In a city that takes its drinking water from wells, not its lakes.

And one of those wells is not too far from where the plant's toxic underground contaminated water "plume" needs to be drained and pulled back, retrieved and properly processed.

So, yes, there has been regulatory enforcement, and a cleanup plan is about to finally begin, but I am asking myself how and why Kipp could have carried out this polluting discharge, and how I, as a nearby resident, local investigative journalist and chief Mayoral assistant for all those years could have been unaware of the practice.

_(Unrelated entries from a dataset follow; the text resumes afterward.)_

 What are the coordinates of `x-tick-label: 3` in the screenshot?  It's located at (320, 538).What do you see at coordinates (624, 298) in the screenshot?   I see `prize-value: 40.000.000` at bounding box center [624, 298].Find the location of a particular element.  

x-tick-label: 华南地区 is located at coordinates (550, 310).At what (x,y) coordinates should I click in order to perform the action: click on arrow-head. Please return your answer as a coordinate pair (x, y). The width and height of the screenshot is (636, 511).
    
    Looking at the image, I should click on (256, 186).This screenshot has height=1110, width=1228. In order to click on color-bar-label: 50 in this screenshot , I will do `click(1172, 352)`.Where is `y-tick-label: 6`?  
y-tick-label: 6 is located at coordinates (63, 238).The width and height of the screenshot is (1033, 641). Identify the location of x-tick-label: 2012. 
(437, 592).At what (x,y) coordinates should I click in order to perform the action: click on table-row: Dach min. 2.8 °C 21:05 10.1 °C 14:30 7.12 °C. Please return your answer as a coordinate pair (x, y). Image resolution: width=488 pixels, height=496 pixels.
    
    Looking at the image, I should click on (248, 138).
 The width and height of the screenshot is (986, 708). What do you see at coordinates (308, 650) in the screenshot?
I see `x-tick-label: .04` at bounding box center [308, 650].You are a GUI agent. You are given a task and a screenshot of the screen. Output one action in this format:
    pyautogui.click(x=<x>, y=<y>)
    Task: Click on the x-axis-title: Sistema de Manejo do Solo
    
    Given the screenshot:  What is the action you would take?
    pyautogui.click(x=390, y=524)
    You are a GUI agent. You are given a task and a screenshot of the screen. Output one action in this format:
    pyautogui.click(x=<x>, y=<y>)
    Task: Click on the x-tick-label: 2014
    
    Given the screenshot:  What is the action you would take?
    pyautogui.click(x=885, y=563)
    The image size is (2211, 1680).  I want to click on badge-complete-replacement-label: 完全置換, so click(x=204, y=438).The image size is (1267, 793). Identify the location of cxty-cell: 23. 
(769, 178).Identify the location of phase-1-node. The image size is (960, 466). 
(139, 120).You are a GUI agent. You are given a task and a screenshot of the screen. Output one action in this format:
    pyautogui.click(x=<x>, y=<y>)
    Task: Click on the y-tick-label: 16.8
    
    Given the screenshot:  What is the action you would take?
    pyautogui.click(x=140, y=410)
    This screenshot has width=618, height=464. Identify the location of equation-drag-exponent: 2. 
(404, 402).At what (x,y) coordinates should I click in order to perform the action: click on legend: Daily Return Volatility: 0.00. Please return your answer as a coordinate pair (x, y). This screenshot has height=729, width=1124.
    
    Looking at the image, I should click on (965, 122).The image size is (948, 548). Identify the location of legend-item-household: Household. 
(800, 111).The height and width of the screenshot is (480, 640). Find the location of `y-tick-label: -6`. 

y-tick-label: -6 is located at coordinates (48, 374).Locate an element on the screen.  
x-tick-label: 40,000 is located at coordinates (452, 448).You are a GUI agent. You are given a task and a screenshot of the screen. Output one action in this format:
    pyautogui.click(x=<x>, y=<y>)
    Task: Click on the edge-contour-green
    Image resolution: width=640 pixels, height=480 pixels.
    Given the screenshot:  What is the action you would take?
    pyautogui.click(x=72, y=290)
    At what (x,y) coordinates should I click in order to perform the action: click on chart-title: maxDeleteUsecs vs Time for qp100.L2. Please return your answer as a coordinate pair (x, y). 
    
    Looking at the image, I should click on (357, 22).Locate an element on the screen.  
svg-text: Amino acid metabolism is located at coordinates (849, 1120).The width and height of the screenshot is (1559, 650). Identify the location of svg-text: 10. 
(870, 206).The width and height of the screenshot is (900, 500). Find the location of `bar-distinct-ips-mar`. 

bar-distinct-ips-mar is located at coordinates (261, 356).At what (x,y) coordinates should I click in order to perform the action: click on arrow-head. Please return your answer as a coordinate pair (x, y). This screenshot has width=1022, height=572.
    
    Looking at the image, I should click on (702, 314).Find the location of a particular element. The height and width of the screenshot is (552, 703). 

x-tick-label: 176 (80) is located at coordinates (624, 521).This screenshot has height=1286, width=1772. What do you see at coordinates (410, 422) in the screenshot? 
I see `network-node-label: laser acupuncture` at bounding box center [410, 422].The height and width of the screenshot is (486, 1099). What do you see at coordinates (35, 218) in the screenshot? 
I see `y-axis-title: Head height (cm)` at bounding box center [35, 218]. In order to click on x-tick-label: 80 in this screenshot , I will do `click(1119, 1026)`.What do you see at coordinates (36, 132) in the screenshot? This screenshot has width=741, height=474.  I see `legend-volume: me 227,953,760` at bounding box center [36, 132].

Makes me wonder also what else I miss(ed)?

6 comments:

Anonymous said...

I think people were aware a long time ago. There are a lot of memos back and forth between DNR and Kipp that show Kipp was fighting any sort of investigation with all legal means available to them just to install monitoring. Kipp gives generously to the nearby community center so some of the neighbors were a little hesitant to force the issues. There was also the mentality from some residents that Kipp was there before the gentrified neighborhood so somehow had the right to continue bad practices.

Mayor Dave for some unknown reason wanted to keep Kipp where it is even though at one point they wanted to move out of the city. Jobs were more important than drinking water I guess. The story is very long and complex - I hope someone writes a book about it. I live 5 blocks away and the elementary school is across the street from Kipp. Had there been a spill, teachers were instructed to keep the kids inside and tape the windows shut. Someone also was supposed to know to turn off the ventilation system. To my knowledge, there were never any drills for this. Kipp needs to go.

Betsey said...

. . . and miss-led. . . .

James Rowen said...

Betsey - - Yours was the 22,000nd published comment.
I bow to you.

Anonymous said...

Don't know if Kipp had discharged chrome 6, but a story was published a few years ago that Madison had a level of chrome 6, a man made toxin, that was very high in their drinking water.

Anonymous said...

The plume is " stable " ????


Seriously - so now Kipp is going to suck water and the toxin out of the well 24/7 - where does it go then?

Anonymous said...

Lots of really important questions.... How and why did Kipp allow this to happen? Who at Kipp was aware of this? How did Kipp make such a decision to allow this to happen? Was someone criminally negligent?

There may have been memos going back and forth but there certainly hasn't been much media coverage on the issue. Madison media fails us again. I'm a news junkie and I've seen no coverage of this.

It's a huge story and it's still getting little serious coverage. Who's asking the tough questions?

I think Madison and Wisconsin media spends too much time trying to be nice rather than being tough.